El Vintagismo es en esencia un coleccionismo generacional y sentimental…Los nacidos en los 60’s reconocemos unos objetos como propios y familiares, los de los 70’s otros diferentes. Ambas generaciones, ya han logrado supuestamente un status y una solidez económica, por tanto y parafraseando a mi añorado Joaquín Prat ¡A coleccionar!.

Nuestra sociedad está dando un extraño valor al sentimentalismo por lo diario sabiamente explotado que en muchos casos degenera en un consumismo mitómano

Por otro lado, el Vintagismo no es sinónimo de barato, para nada. Lo Vintage apela a los sentimientos, y las emociones se pagan, a veces de forma ridículamente cara contrariamente a lo que parece o debiera, ya que se tratan de objetos industrializados y recientes, y no artesanos o escasos como las antigüedades.

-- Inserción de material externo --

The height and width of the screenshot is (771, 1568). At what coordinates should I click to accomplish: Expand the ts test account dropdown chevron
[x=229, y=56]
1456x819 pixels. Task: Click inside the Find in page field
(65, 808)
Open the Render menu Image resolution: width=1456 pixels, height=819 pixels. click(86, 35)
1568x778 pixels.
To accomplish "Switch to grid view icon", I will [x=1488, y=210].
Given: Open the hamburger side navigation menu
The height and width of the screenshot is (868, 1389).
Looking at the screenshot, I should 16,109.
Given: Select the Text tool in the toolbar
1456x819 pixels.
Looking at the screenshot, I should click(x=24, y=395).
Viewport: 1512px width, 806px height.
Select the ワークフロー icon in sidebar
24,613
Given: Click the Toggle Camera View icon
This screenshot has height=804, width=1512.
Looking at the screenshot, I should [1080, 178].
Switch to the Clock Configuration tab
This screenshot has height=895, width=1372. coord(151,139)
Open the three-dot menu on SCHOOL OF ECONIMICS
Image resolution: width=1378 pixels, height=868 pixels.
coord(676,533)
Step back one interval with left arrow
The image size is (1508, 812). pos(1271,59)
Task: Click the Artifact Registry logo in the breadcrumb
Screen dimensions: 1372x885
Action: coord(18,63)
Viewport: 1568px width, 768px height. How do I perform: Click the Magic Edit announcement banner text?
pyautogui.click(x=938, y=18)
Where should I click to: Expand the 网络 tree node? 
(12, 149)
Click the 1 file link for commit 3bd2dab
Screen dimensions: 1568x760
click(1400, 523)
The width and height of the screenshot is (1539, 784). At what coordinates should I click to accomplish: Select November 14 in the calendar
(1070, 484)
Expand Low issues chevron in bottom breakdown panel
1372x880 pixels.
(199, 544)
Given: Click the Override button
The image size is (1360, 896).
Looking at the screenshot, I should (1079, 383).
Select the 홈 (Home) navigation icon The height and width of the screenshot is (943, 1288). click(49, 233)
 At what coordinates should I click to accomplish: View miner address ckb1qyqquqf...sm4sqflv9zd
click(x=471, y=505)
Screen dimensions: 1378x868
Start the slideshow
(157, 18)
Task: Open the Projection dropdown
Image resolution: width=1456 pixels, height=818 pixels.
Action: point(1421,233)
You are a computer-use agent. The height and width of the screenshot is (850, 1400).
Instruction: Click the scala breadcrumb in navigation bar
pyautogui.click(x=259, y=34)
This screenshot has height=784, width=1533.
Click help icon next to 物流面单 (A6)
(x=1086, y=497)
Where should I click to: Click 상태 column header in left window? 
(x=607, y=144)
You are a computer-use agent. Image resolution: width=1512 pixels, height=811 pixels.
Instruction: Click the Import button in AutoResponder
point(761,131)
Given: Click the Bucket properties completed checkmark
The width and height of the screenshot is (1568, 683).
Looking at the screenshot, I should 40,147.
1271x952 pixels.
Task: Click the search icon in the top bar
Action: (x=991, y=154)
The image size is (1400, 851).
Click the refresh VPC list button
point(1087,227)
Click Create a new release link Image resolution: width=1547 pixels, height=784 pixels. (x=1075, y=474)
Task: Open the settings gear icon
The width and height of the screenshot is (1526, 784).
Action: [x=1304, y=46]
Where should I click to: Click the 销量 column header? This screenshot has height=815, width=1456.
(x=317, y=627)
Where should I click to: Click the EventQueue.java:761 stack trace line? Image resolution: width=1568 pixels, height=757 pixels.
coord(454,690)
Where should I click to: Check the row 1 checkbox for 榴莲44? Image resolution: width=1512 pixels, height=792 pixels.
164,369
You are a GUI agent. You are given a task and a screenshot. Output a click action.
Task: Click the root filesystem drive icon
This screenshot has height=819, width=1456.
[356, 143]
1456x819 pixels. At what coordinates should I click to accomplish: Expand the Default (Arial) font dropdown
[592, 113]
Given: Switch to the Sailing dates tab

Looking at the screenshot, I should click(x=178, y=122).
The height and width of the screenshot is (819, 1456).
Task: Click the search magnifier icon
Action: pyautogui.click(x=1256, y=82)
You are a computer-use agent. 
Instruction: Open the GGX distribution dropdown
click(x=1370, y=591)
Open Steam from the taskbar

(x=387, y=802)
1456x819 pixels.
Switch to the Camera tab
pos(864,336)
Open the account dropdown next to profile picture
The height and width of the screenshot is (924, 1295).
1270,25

Nuestra sociedad está dando un extraño valor al sentimentalismo por lo diario sabiamente explotado que en muchos casos degenera en un consumismo mitómano. Objetos a veces sin valor ninguno: Muebles viejos (que no antiguos) ropa usada que en otro momento hubiese acabado en cualquier hospicio, electrodomésticos rotos sin posibilidad de reparación, vajillas incompletas, miscelánea vinculada a una marca (es decir merchadasing puro y duro), juguetes que envidiábamos y otros cachivaches que tienen más que ver con un conflicto emocional mal resuelto asociado a vete tu a saber que obsesiones freudianas que no al valor o calidad de los mismos.

Los medios se han encargado de ello. Los múltiples programas de subastas, cazatesoros, casas de empeño, etc., etc. intentan exportar a nuestros países la cultura norteamericana de un coleccionismo basado en su cultura Pop y tradicional economía consumista ¡Quien nos iba a decir que en Tafalla estuviese una de las mayores colecciones del mundo de vestuario (y ropa interior) de Rafaela Carrá!...

Por tanto, en mayor o menor medida, ya sea caro o valioso, común o singular, de manera selectiva o enfermiza, no nos engañemos: coleccionar, coleccionamos todos.